What tests are required for ASTM A335 P5 steel pipes before shipment?
Mandatory inspections include chemical composition analysis (spectrometer), mechanical property testing (tensile strength, hardness), hydrostatic testing (1.5 times the working pressure), and nondestructive testing (ultrasonic or eddy current). High-temperature pipes also require impact testing (such as Charpy V-notch). All inspections must comply with ASTM A335 and ASME SA335 standards and produce a third-party certified report.
How can defects in P5 steel pipes be detected through nondestructive testing (NDT)?
Ultrasonic testing (UT) can detect internal cracks and inclusions; radiographic testing (RT) is suitable for volumetric defects in welds; eddy current testing (ET) is used for surface cracks; and magnetic particle testing (MT) is only suitable for ferromagnetic materials (P5 requires magnetization). When selecting a method, consider the defect type, pipe diameter, and wall thickness. Automated phased array UT can improve inspection efficiency and accuracy.
What is the difference between ASTM A335 and ASME SA335 standards?
ASTM A335 is a material standard, and ASME SA335 is its equivalent, adopted version of the Boiler and Pressure Vessel Code. The technical content is essentially the same. However, the ASME version adds additional requirements for special applications such as nuclear power plants (such as more stringent impact tests). The intended use must be clearly specified when purchasing. If the pipe is to be used in ASME-certified equipment, the SA335 mark must be applied.
What are the hardness testing methods for P5 steel pipe?
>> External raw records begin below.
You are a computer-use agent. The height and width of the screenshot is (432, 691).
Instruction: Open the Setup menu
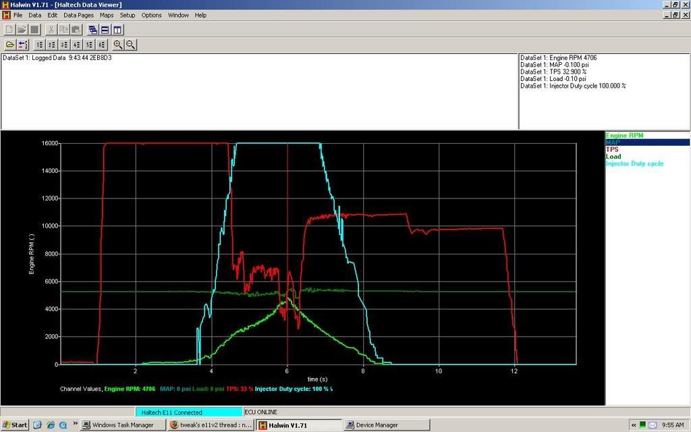(127, 15)
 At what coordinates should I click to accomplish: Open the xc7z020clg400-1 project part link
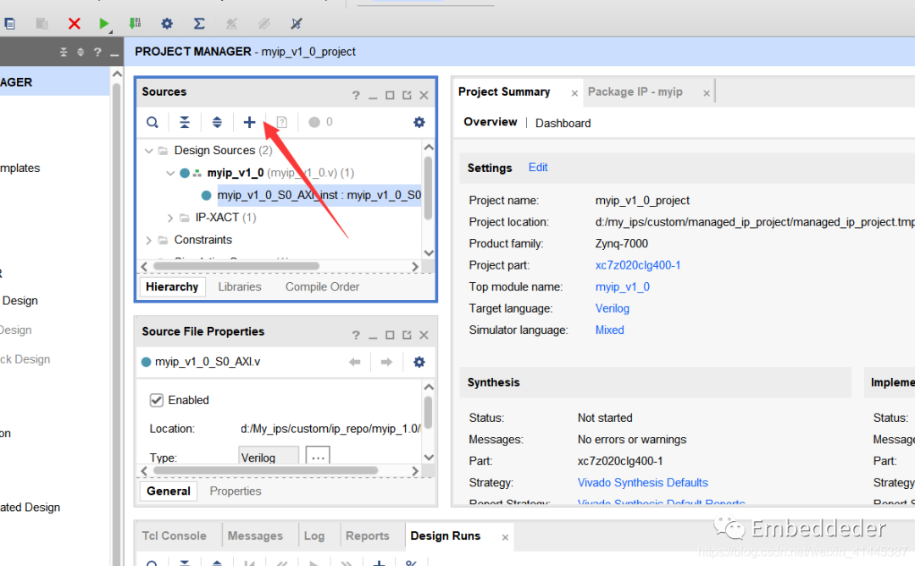[637, 265]
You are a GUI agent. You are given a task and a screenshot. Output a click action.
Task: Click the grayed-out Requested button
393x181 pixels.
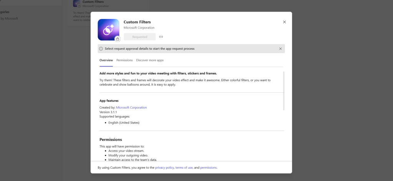(139, 37)
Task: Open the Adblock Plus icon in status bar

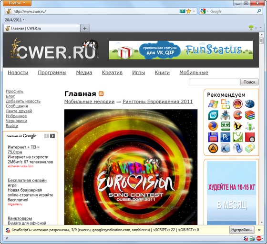Action: tap(259, 239)
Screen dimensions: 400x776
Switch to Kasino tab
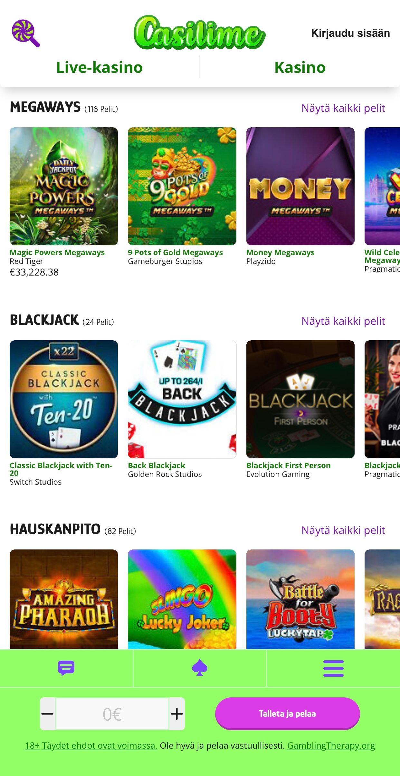coord(300,67)
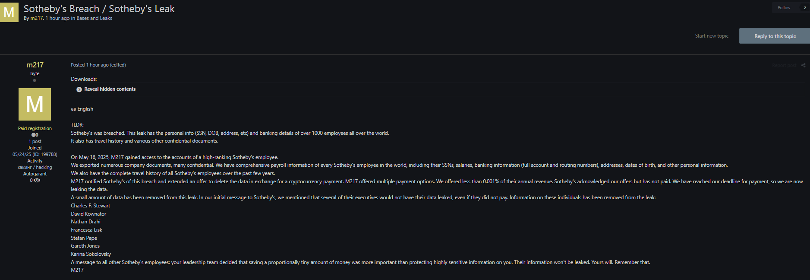Screen dimensions: 810x280
Task: Open m217 username in author panel
Action: pyautogui.click(x=35, y=65)
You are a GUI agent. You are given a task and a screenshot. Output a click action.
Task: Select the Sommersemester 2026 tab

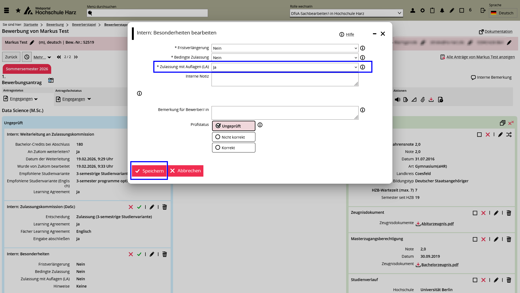click(x=27, y=69)
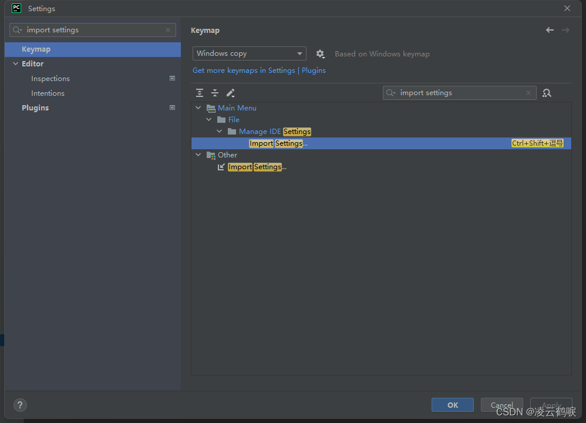The image size is (586, 423).
Task: Click the back navigation arrow near Keymap title
Action: (550, 29)
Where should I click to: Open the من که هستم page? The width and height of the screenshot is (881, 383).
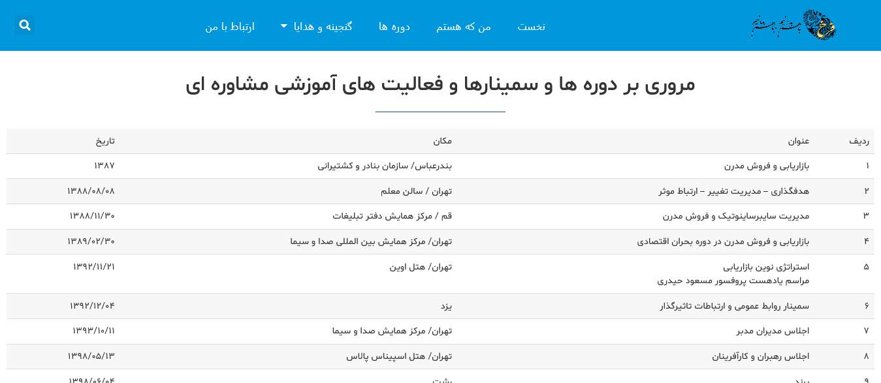coord(464,27)
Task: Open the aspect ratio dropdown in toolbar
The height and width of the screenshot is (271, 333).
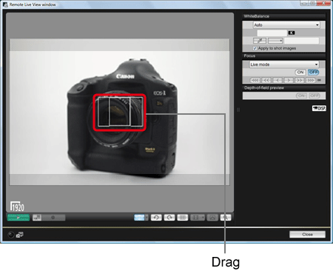Action: click(198, 218)
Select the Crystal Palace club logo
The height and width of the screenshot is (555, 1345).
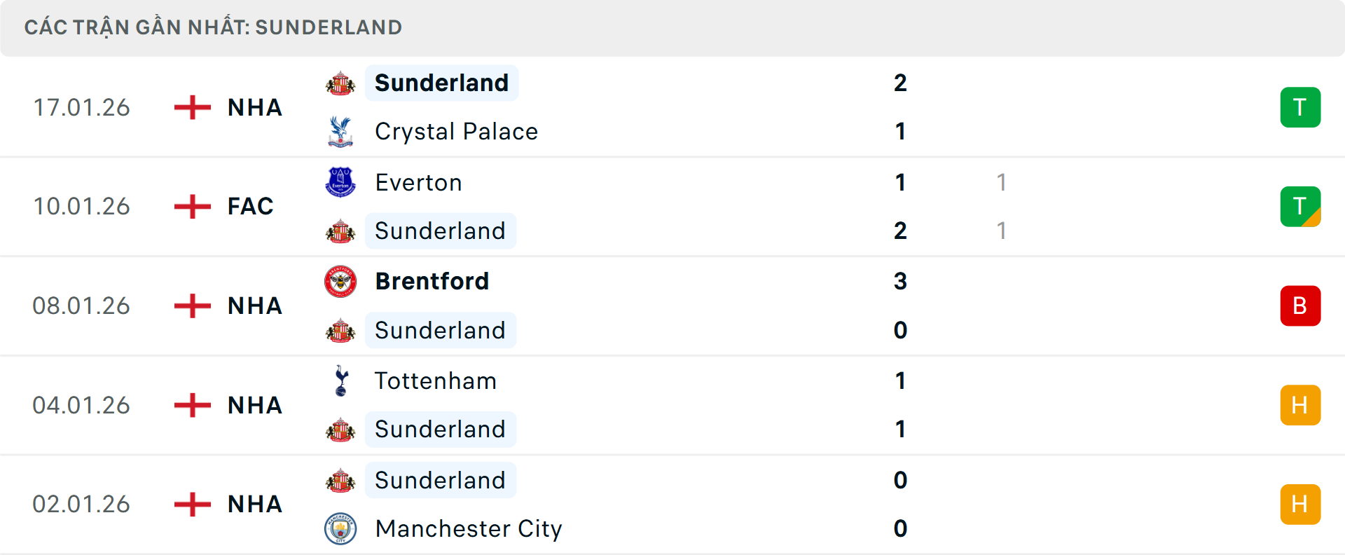point(340,131)
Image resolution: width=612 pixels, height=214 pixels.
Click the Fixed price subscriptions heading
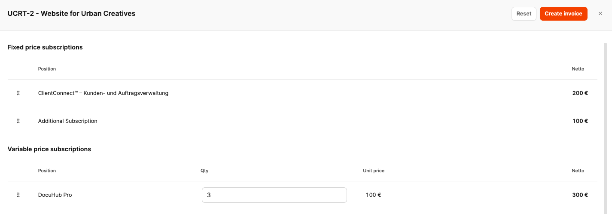pyautogui.click(x=45, y=47)
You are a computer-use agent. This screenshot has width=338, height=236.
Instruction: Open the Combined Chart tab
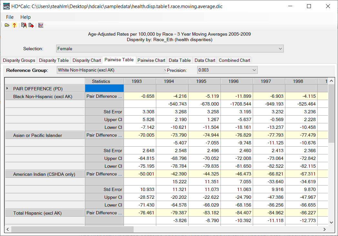pyautogui.click(x=234, y=60)
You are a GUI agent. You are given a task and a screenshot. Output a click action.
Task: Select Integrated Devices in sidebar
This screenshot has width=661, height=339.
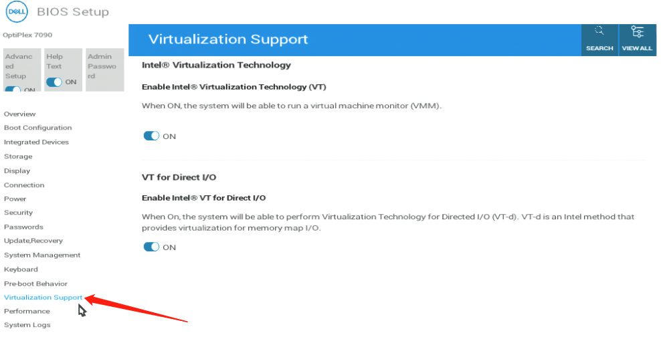36,142
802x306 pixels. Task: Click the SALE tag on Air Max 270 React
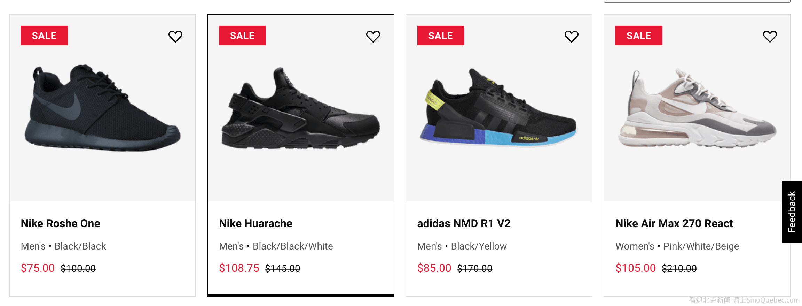click(x=639, y=36)
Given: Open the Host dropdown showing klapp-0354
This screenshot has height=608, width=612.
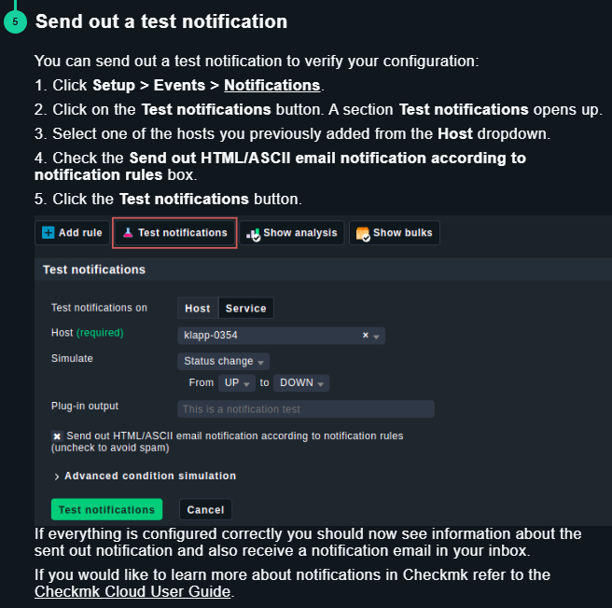Looking at the screenshot, I should [280, 335].
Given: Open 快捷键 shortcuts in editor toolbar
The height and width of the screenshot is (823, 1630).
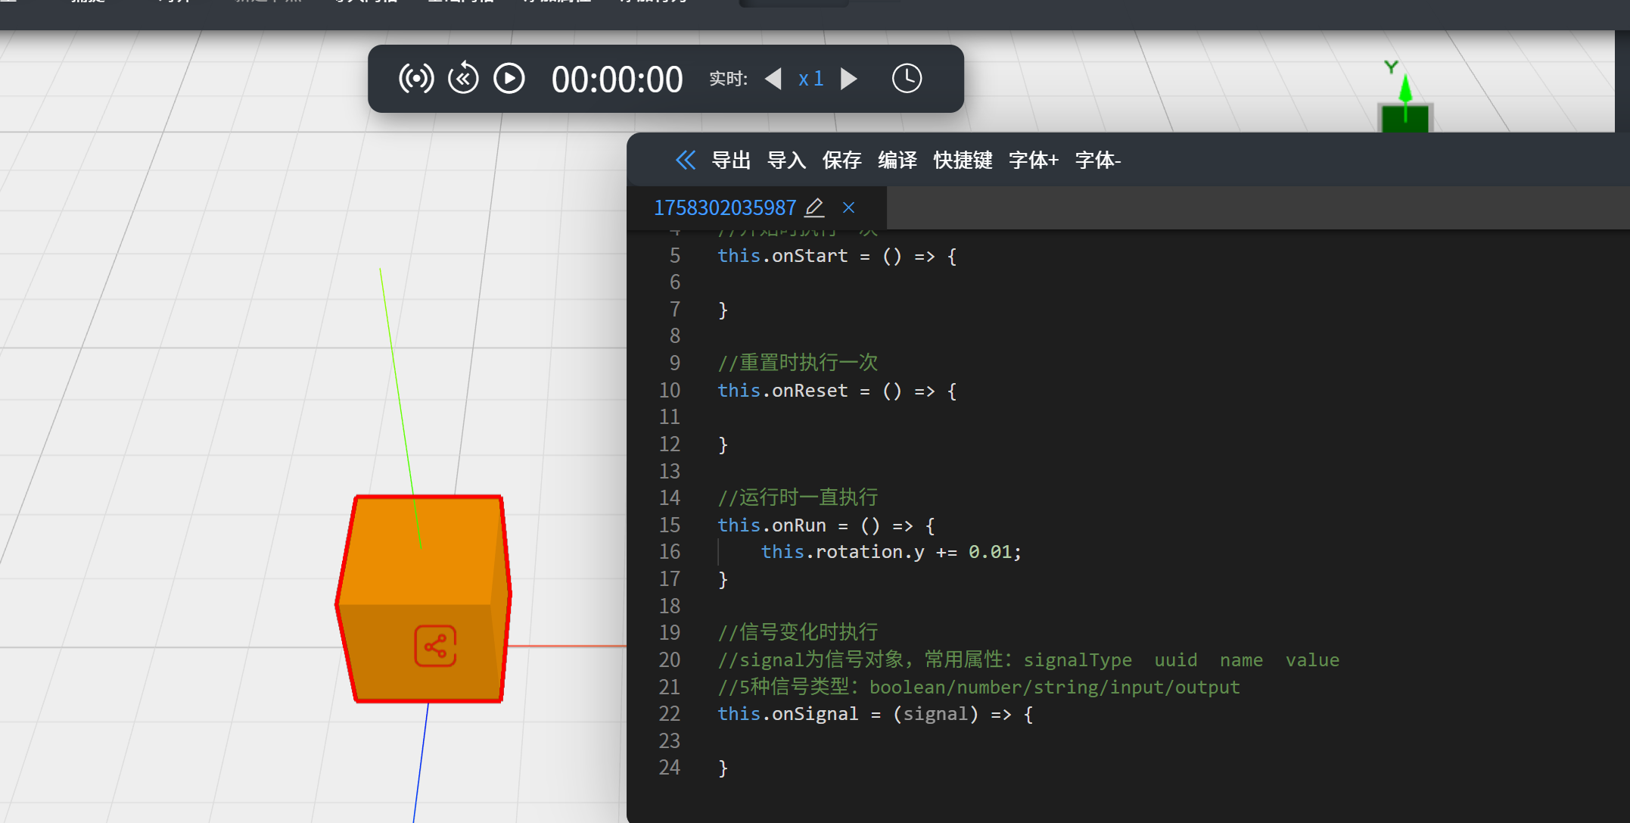Looking at the screenshot, I should coord(963,161).
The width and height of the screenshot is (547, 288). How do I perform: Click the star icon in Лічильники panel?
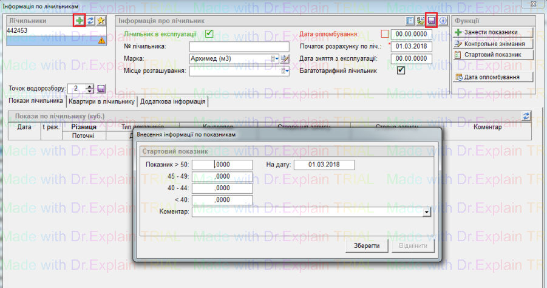pos(101,21)
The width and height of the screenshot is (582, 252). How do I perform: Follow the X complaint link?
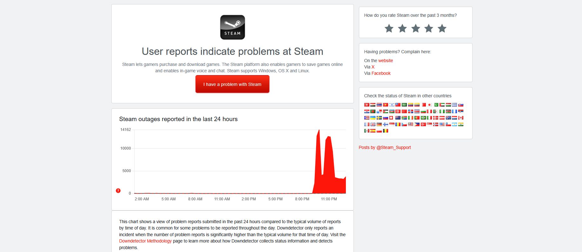point(373,67)
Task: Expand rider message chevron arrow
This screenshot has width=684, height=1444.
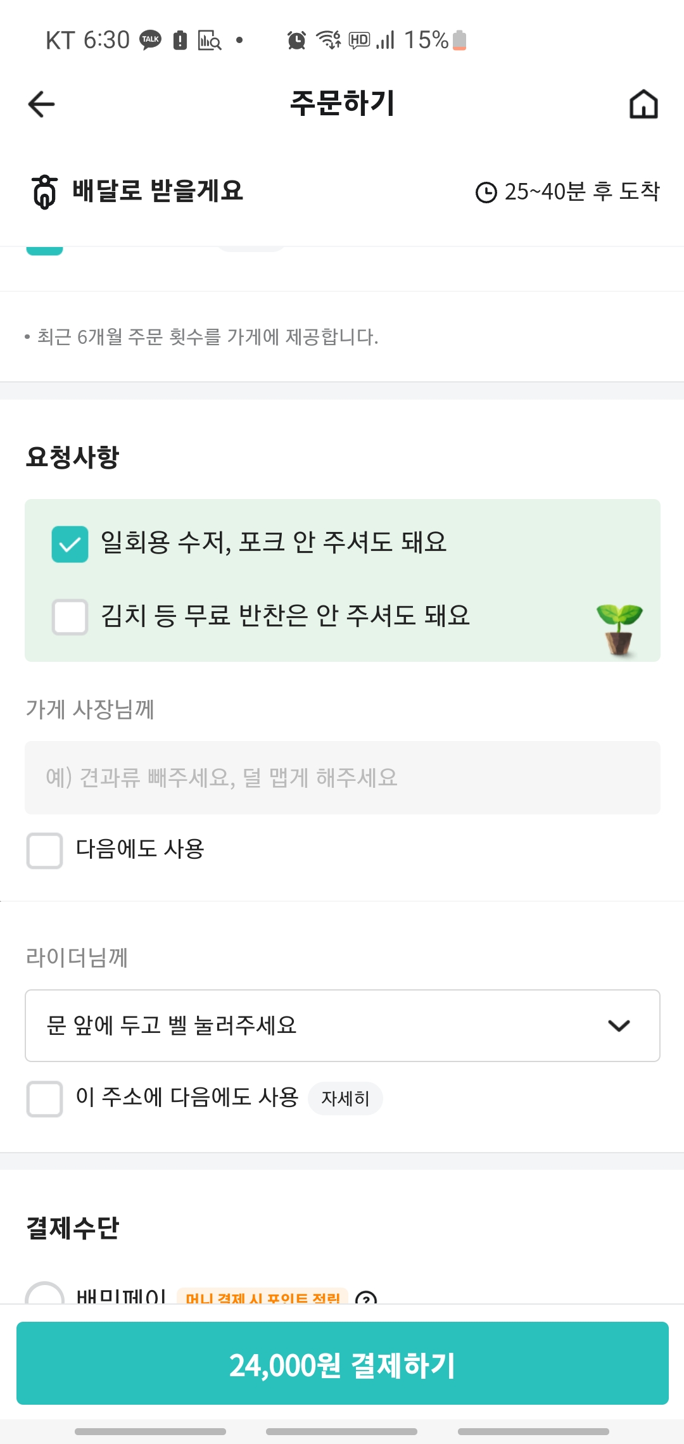Action: tap(619, 1025)
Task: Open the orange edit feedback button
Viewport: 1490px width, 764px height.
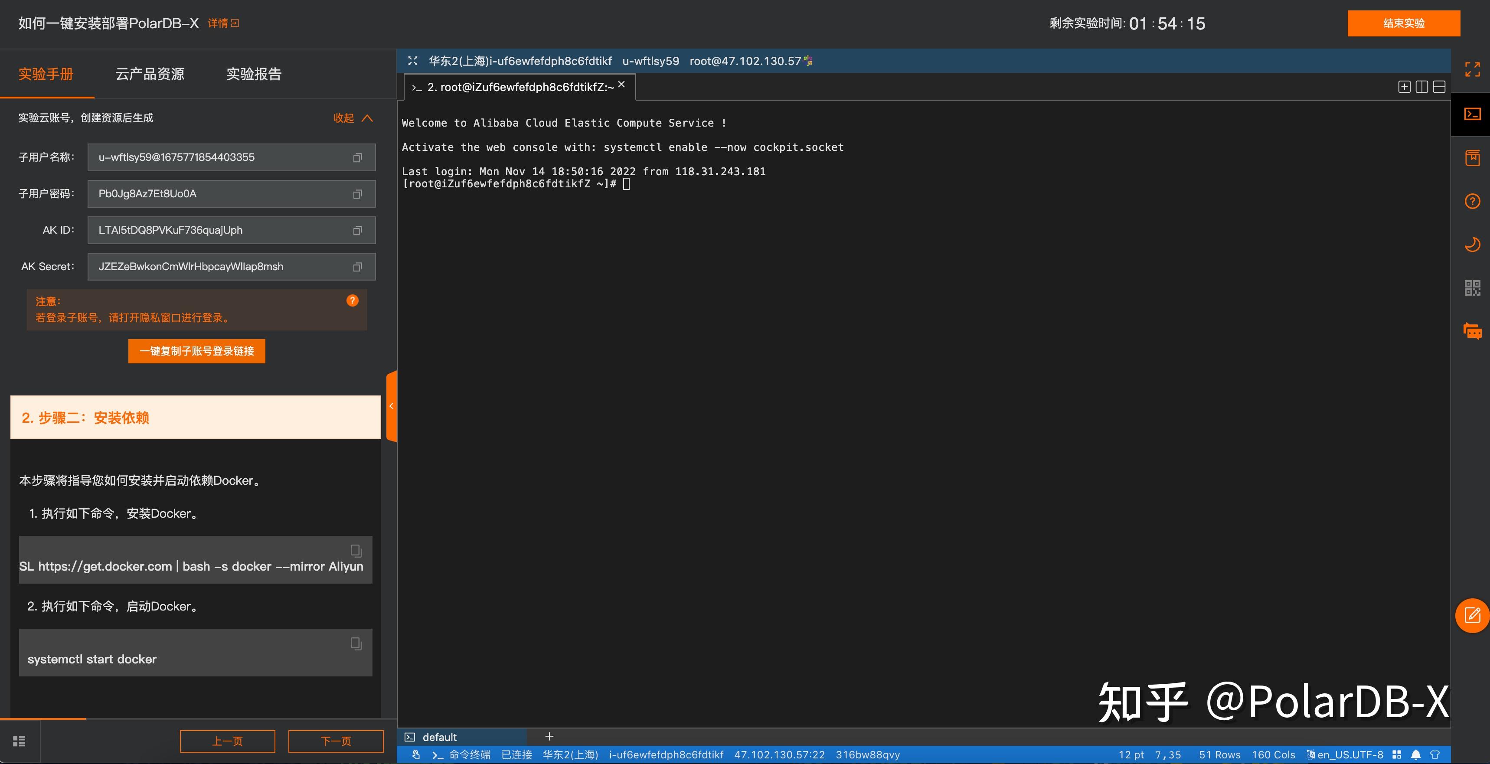Action: (x=1472, y=615)
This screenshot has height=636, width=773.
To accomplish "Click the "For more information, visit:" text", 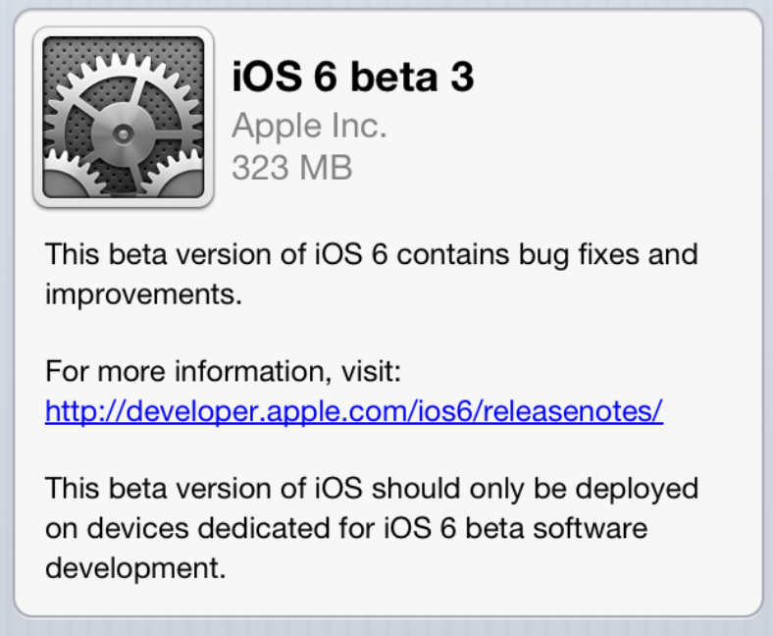I will pyautogui.click(x=225, y=373).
Commonly used are Brinell hardness (HBW, which produces a large, representative indentation), Rockwell hardness (HRC, suitable for thick-walled pipes), and Vickers hardness (HV, suitable for thin-walled pipes or small areas). Surface oxide scale must be removed before testing, and the test points should be avoided along welds. The standard requires a hardness of ≤250 HBW; a hardness exceeding this value may indicate a risk of brittleness.
How can one determine whether P5 steel pipe has deteriorated due to high-temperature service?
Metallography can be used to observe carbide aggregation or spheroidization. A decrease in hardness (e.g., below 20% of the initial value) indicates creep damage. Ultrasonic thickness measurement can reveal localized thinning. Composite metallography can also be used to measure the oxide layer thickness. When the pipes are severely deteriorated, they need to be replaced to avoid pipe burst accidents.